Following a meeting between Development Minister Nikos Dendias and the troika representatives on Wednesday, the government is reportedly very close to sealing an agreement with its creditors on its plan for the repayment of corporate debts to banks and the state.
The agreement may well be completed as a part of the current negotiations, as the representatives of the European Commission, European Central Bank and International Monetary Fund are said to have raised no obstacles to the plan, which provides for companies to pay their expired debts in up to 120 installments, with the waiving of fines and other penalties.
The government was able to respond to all the troika inspectors’ concerns expressed as they studied the bill, particularly regarding the possibility of “moral hazard.”
Kathimerini understands that while corporations will be able to repay their debts to banks in up to 120 installments, they will get a maximum of 100 for their debts to the tax authorities and the social security funds, so that the plan is in line with that of the ministries of Finance and Labor for the repayment of expired debts.
While small and medium-sized enterprises with up to nine employees will be allowed to pay their debts to state and social security funds in 100 installments, bigger companies could get fewer, although this is not yet certain.

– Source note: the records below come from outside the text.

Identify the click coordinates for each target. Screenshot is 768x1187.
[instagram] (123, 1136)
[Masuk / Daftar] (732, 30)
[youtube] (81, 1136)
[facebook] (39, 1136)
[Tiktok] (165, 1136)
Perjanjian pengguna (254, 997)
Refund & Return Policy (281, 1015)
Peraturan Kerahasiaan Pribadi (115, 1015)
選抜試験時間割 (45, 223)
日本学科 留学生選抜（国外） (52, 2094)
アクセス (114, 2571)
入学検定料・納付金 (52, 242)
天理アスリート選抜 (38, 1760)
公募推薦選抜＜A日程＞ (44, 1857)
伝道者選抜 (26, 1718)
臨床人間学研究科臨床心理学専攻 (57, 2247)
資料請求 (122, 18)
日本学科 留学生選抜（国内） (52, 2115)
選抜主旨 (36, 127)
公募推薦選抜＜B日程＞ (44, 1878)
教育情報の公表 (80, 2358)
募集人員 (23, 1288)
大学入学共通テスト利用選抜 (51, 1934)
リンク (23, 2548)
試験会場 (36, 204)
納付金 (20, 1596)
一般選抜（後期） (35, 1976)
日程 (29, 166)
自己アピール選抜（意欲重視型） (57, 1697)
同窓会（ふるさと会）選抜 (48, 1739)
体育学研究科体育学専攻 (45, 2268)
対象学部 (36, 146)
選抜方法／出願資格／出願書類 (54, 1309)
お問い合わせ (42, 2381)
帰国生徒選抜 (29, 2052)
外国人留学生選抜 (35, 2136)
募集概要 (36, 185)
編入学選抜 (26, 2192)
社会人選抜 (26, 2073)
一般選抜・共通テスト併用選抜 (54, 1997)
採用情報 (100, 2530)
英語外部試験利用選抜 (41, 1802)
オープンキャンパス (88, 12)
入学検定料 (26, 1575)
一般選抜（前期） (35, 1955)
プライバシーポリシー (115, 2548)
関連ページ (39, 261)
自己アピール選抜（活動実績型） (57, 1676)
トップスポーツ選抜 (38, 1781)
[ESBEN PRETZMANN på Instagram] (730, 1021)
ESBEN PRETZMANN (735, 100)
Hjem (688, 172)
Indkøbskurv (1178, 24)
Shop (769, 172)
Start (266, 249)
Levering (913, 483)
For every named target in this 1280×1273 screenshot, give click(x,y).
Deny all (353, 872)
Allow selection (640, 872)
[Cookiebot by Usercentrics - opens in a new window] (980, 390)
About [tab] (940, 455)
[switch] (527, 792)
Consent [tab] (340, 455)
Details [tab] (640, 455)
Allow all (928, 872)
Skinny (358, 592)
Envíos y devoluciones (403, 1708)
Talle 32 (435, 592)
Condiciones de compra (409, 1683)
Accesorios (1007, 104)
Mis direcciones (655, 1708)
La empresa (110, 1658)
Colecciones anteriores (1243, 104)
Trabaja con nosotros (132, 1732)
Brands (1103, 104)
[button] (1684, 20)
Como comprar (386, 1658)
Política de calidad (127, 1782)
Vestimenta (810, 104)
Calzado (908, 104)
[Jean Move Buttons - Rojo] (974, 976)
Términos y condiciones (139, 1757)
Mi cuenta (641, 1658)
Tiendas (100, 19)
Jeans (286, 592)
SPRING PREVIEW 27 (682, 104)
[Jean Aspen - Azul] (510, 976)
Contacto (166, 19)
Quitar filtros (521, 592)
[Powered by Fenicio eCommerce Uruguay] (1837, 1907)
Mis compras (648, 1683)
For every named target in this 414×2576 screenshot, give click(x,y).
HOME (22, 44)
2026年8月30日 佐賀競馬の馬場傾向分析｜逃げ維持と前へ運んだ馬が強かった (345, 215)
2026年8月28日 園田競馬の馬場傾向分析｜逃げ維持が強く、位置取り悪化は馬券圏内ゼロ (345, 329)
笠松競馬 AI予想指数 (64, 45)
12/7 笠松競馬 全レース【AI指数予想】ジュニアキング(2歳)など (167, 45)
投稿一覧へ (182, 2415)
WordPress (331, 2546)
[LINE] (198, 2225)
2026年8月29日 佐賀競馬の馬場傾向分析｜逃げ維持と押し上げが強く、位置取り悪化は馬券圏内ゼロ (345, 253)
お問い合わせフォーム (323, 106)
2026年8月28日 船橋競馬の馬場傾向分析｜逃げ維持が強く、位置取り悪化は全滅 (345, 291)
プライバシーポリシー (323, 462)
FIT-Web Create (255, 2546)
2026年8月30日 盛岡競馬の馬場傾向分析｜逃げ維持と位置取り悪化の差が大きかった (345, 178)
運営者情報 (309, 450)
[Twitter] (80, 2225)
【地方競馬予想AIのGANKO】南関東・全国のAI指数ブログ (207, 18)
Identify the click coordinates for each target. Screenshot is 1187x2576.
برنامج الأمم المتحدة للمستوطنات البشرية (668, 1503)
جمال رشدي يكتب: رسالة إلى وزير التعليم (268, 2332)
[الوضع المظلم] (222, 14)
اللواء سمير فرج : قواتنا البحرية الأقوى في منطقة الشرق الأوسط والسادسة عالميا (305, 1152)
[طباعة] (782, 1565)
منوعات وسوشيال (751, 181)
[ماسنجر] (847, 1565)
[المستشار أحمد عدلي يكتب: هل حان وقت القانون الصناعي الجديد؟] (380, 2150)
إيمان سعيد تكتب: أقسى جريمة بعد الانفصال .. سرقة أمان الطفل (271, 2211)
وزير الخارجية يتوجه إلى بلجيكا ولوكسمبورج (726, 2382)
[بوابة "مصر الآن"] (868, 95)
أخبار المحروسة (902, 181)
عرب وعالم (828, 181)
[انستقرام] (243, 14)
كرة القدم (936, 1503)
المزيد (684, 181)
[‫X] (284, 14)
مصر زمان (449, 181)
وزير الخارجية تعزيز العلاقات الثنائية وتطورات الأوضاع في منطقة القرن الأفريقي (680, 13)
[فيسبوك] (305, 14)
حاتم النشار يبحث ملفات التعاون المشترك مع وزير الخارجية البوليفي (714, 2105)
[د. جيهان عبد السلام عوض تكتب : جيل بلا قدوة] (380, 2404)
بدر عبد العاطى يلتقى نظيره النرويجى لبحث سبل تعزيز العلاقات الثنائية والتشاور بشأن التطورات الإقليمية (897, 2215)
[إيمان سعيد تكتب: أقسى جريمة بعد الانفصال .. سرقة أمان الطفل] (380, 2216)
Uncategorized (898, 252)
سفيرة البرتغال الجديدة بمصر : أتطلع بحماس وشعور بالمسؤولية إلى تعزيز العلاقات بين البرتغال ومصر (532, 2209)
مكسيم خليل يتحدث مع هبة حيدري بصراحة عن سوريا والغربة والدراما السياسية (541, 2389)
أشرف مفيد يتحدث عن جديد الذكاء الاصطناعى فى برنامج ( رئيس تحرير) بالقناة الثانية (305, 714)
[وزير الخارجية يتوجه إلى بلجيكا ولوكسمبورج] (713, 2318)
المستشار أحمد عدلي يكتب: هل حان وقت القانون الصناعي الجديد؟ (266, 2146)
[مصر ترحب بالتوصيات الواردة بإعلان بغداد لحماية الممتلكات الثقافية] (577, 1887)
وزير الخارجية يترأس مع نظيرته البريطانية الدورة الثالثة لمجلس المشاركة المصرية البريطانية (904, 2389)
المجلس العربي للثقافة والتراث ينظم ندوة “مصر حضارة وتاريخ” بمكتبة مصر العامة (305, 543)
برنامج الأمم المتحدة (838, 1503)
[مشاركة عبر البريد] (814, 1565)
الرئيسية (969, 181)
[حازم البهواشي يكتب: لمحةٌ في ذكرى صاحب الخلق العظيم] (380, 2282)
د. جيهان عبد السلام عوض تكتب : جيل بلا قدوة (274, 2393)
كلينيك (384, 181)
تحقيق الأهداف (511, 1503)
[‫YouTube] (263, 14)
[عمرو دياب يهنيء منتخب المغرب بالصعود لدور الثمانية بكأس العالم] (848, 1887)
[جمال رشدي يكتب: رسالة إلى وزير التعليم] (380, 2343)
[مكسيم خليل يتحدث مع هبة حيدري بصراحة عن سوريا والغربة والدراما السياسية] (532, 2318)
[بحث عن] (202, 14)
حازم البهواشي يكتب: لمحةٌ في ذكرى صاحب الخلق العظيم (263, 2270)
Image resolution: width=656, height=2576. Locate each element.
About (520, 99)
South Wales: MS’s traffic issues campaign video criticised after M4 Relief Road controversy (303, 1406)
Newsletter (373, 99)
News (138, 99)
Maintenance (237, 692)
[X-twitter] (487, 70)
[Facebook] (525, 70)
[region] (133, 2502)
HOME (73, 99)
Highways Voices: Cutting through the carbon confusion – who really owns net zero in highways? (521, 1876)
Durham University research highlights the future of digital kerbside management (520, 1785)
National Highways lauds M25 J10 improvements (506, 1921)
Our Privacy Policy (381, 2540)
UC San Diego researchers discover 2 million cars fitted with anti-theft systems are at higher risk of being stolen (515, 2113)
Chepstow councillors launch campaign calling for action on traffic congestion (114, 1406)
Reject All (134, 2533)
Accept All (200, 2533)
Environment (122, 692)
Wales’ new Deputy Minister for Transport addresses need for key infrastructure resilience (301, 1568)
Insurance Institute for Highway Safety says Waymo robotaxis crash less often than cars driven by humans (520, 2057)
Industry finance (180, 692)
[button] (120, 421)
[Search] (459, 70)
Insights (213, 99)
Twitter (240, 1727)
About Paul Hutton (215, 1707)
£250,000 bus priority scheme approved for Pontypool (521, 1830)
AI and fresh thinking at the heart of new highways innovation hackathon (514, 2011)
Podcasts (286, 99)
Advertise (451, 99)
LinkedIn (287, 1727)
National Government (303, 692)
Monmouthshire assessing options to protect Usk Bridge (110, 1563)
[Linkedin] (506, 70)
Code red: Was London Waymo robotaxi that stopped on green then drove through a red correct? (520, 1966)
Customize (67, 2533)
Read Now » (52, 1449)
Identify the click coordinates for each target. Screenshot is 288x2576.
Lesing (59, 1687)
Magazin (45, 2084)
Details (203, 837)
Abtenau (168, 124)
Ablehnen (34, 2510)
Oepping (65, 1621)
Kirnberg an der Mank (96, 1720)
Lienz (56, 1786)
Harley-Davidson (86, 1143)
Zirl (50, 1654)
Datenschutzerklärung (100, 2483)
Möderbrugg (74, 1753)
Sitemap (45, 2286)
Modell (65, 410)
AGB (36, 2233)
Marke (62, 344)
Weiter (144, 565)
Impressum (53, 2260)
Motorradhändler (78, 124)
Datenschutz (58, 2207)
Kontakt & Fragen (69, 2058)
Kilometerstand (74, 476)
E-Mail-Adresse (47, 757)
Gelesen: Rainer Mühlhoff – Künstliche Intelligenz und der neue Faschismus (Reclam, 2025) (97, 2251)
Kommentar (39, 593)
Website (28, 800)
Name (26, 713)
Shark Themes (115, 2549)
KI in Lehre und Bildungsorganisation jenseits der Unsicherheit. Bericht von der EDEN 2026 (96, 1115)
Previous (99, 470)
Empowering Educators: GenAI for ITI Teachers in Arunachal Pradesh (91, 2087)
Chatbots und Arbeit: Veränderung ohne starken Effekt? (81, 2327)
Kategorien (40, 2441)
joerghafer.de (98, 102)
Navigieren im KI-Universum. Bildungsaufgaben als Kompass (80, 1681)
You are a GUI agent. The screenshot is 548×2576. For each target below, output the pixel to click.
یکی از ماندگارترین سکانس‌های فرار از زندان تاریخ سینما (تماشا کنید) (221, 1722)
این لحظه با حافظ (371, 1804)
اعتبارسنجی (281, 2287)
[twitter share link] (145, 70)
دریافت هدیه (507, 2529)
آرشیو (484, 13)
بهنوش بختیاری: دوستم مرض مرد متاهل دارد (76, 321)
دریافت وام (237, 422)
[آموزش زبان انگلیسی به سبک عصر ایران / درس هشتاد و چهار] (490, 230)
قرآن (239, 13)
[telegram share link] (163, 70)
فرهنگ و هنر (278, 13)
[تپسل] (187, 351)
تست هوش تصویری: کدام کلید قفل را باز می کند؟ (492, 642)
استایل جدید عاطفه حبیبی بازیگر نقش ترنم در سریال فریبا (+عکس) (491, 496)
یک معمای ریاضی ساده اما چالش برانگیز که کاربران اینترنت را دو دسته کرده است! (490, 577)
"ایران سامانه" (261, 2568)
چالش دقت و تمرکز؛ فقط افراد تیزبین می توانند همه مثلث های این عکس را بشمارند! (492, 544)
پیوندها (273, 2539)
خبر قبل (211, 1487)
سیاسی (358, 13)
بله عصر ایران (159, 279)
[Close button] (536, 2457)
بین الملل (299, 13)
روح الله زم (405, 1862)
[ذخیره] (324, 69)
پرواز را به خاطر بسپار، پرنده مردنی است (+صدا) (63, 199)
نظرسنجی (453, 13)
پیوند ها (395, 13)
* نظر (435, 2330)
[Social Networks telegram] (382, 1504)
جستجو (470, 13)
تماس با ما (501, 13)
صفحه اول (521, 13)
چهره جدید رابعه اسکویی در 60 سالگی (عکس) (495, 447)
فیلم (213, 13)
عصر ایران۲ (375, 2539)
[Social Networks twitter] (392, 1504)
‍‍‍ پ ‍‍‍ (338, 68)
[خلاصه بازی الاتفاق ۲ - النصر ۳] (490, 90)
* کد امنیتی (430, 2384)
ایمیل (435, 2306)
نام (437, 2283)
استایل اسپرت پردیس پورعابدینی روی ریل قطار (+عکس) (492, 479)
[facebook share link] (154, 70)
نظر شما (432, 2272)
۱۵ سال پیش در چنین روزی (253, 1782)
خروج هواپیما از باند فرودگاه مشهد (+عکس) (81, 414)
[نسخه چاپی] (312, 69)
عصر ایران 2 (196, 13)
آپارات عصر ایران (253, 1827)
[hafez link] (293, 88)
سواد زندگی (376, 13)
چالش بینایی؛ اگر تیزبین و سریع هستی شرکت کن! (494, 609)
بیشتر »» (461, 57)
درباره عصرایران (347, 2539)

It has been proposed that debtors who get to pay their bank in 50 installments will also get to pay their debts to the state in 50 tranches too, while those granted 120 installments to pay the banks will get to pay the state in 100 tranches.
Provided Greece exits its financial crisis, the law on bankruptcy for corporations and households will replace the regulation regarding the settlement of nonperforming corporate loans and the 2010 law on overindebted households within a year. “There will always be some sort of protection for the main residence,” a top Development Ministry official stressed on Wednesday after the meeting with the troika.